Kampung halaman, merupakan tempat yang sangat nyaman. Apa pun keadaannya sesekali kita harus pulang, apa lagi menjelang hari raya.
Malam ini, akan ada cerita dari dua teman, Yudha dan Hudar tentang pengalaman mereka ketika mudik lebaran.
Simak di sini, hanya di Briistory.
***
~Beberapa hari sebelum Lebaran 2018~
Hampir tengah malam, Yudha sedang dalam perjalanan pulang menuju Semarang menggunakan bis.
Hanya tinggal beberapa jam lagi sampai tujuan.
Seluruh lampu keadaan mati, gelap jadinya, namun sesekali sekelebat cahaya dari luar memberi sedikit penerangan di dalam bis.
Garis remang berbagai warna meggurat setiap objek yang dilalui, walaupun gak terlalu jelas tapi tampakan tiap penumpang masih bisa terlihat sesekali.

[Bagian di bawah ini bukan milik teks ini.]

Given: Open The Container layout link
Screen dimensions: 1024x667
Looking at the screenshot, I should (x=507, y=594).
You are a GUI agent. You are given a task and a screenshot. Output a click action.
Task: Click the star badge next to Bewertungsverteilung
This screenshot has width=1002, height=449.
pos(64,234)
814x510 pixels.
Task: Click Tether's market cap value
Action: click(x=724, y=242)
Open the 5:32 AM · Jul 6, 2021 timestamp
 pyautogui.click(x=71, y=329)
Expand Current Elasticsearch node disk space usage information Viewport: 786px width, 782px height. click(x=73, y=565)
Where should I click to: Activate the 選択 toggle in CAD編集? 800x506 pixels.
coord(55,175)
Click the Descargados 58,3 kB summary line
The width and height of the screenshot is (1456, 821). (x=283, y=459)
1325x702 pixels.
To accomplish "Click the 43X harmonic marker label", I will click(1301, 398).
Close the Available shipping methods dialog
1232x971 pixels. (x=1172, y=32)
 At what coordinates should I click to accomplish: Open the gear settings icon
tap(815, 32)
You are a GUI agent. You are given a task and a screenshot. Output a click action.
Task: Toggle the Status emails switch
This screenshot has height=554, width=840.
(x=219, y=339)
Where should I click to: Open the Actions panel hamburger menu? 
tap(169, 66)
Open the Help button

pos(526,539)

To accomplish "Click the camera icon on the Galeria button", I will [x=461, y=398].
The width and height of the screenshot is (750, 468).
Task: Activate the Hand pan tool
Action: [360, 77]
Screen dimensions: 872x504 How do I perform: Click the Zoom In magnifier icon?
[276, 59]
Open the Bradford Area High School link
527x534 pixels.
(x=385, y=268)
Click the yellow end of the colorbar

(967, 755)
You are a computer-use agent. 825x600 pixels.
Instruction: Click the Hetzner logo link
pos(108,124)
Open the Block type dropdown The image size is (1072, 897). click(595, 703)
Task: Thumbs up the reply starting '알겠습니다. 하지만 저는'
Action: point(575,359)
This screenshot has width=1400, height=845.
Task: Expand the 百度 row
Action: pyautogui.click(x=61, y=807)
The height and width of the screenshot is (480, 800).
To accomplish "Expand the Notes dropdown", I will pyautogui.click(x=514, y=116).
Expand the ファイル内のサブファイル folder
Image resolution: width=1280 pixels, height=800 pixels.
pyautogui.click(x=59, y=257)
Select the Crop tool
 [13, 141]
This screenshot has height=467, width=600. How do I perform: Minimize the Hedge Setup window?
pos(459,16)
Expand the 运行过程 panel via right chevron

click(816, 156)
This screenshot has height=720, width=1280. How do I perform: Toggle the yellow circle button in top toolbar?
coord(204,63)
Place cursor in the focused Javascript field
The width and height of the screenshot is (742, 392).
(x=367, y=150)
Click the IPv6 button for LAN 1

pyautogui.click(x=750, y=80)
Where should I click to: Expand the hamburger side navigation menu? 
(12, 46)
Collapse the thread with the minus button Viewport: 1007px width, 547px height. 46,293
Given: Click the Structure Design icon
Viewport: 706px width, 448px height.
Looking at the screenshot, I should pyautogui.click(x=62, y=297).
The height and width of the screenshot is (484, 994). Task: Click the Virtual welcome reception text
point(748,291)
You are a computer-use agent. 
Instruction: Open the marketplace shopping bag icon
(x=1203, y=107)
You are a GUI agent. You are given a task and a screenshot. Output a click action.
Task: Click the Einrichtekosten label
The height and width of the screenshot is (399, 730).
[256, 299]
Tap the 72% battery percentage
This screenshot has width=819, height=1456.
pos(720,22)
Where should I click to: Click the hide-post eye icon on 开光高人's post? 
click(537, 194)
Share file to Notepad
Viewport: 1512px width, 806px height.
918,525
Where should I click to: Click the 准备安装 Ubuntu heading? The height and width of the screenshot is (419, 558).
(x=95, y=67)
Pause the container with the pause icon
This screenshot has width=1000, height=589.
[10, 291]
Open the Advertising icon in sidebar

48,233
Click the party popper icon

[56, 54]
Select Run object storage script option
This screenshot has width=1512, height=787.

Sepi mendominasi, walau sesekali suara mesin kendaraan lain di luar terdengar samar, entah itu mereka yang sedang mendahului atau pun didahului.
Jalur panjang Tol Cipali menghantarkan ribuan kendaraan berisi berbagai insan yang sedang terbekap rindu akan pulang, kampung halaman
Begitu pula dengan Yudha, saat-saat seperti ini adalah saat yang dia tunggu setiap tahunnya, waktu di mana bisa pulang ke rumah, bertemu orang tua dan anggota keluarga lainnya, menumpah rindu melepas penat.
***
Sudah hampir tujuh tahun lamanya Yudha bekerja di Jakarta, selepas kuliah dia langsung merantau ke ibu kota, mencari nafkah coba berdiri di atas kaki sendiri.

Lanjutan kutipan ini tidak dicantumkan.